Mini Course on the Theory of Aggregation at LIP6, March 2016


This mini course will provide an introduction to the theory of aggregation, ranging from the presentation of classical results in social choice theory to the discussion of some recent research conducted in Amsterdam. The first lecture will focus on the use of the axiomatic method in preference aggregation and then discuss a generalisation to obtain a framework for graph aggregation, which has additional applications in a variety of fields, including clustering and abstract argumentation. The second lecture will focus on judgment aggregation and then discuss applications to the collective annotation of crowdsourced data. No specific technical background will be required to follow these lectures. Slides and papers covering material closely related to each lecture are linked below.

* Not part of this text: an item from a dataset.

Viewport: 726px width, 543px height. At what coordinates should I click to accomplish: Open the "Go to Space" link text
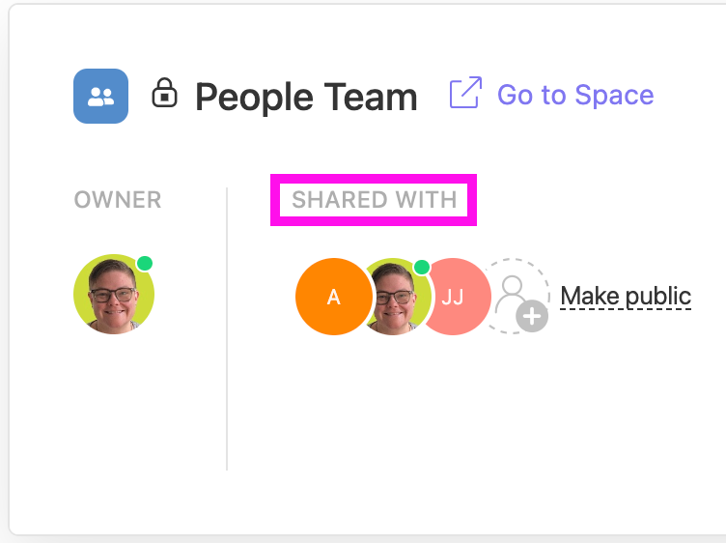coord(575,95)
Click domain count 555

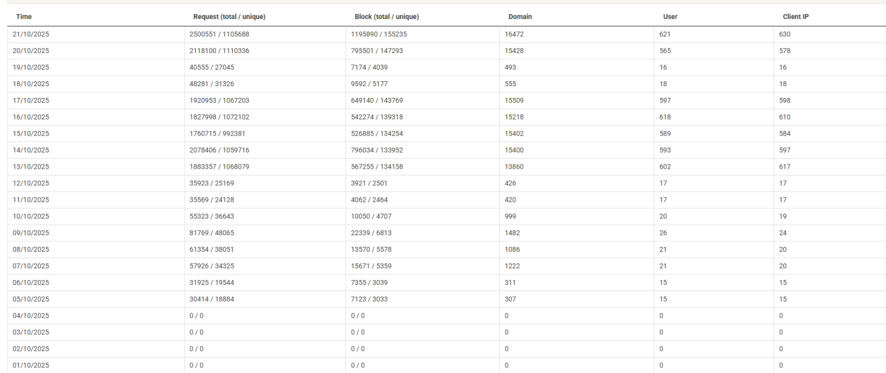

Lecture 1: Preference and Graph Aggregation. This lecture will be an introduction to voting theory and preference aggregation using the axiomatic method. We will cover a number of basic aggregation rules, the Condorcet paradox, May's Theorem, and Arrow's Theorem. In the second part of the lecture we will discuss recent work on generalising the framework of preference aggregation to graph aggregation, which besides modelling elections also has applications in fields such a clustering and abstract argumentation.

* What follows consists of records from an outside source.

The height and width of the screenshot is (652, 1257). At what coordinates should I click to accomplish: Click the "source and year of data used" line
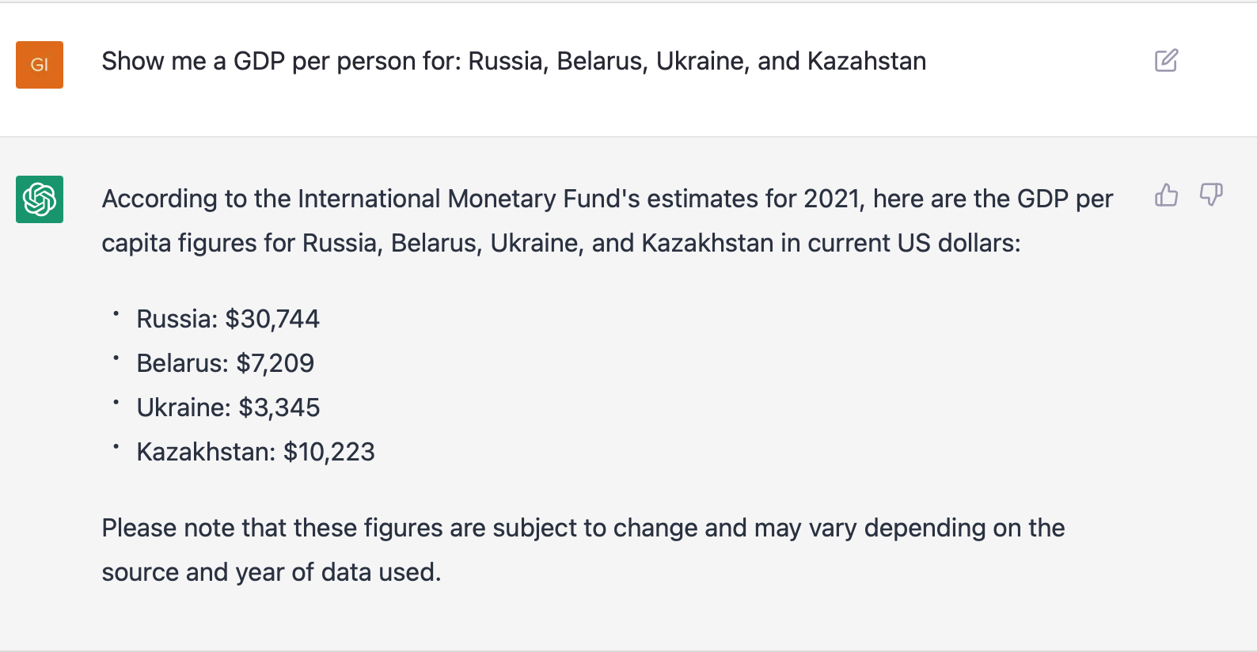[271, 572]
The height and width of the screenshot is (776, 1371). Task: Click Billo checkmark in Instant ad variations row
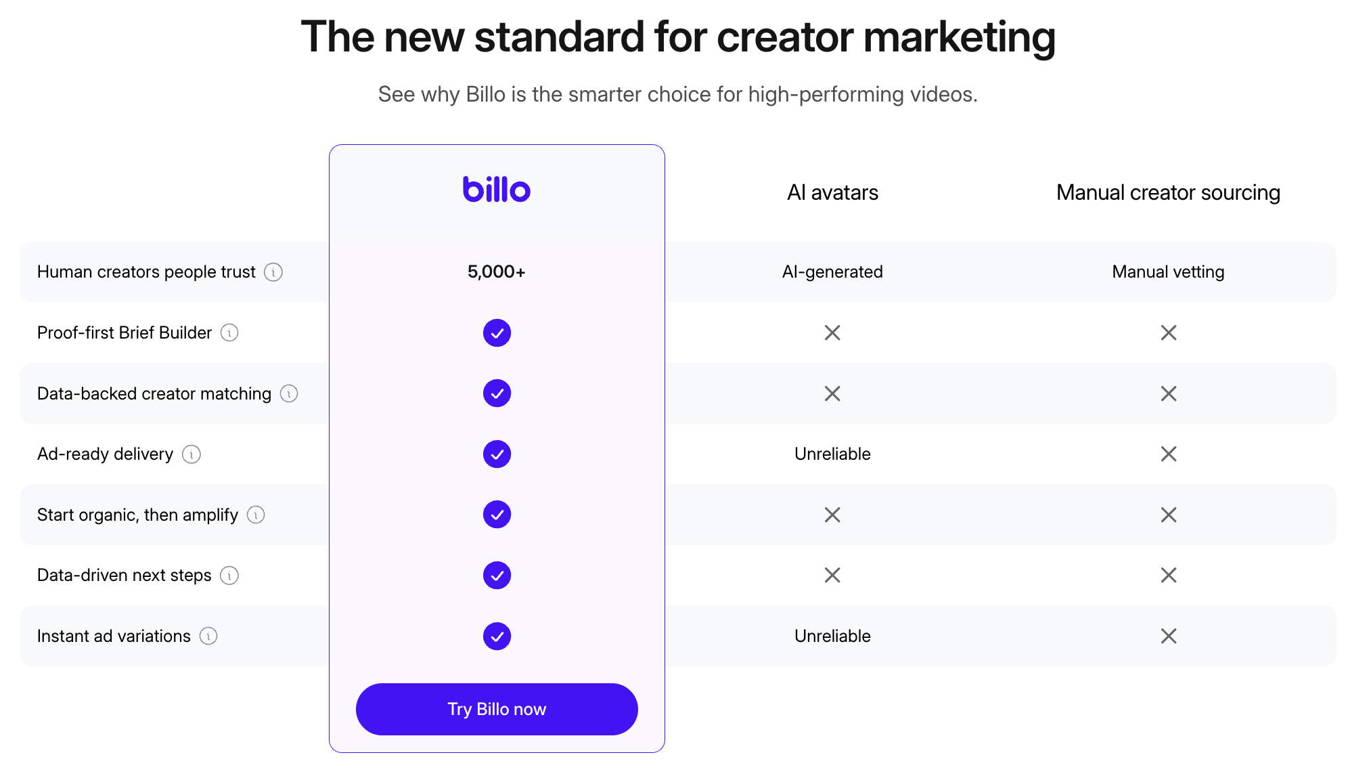(x=497, y=637)
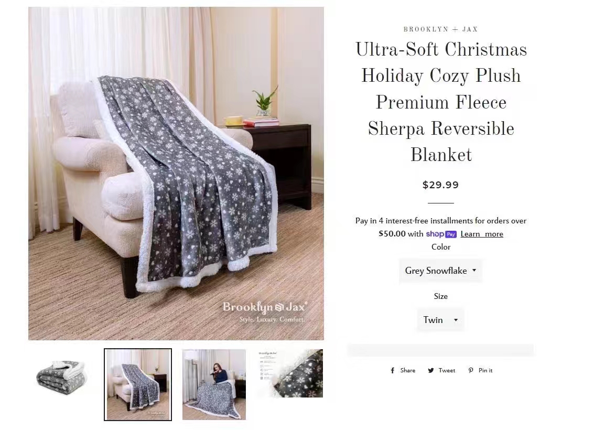Click the Brooklyn + Jax brand link
Screen dimensions: 594x430
point(440,29)
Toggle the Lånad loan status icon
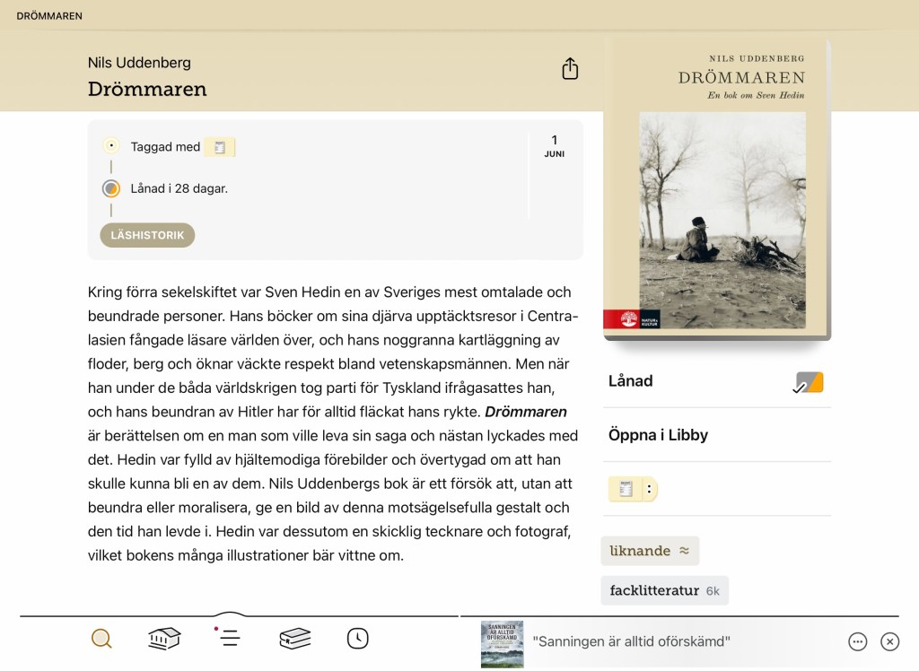The image size is (919, 671). click(x=809, y=382)
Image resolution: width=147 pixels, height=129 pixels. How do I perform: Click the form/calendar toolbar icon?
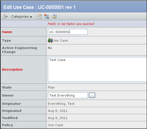[39, 16]
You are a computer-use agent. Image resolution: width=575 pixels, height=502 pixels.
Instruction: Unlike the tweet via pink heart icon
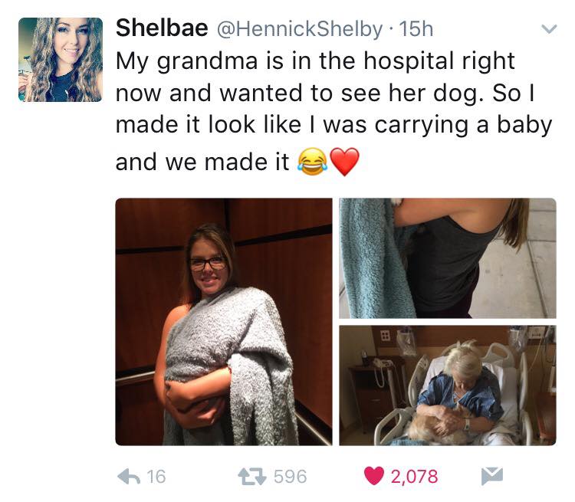374,476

Lecture 2: Judgment Aggregation and Collective Annotation. Judgment aggregation deals with situations where several individuals each make a yes/no choice regarding a number of propositions and these choices then need to be aggregated into a collective choice. Applications range from legal theory to multiagent systems and crowdsourcing. In this lecture we will review a formal framework for judgment aggregation, the doctrinal paradox, a basic impossibility theorem, and the embedding of preference aggregation into judgment aggregation. In the second part of the lecture we will see how to use aggregation rules to process noisy data collected through crowdsourcing and report on a case study with data from computational linguistics.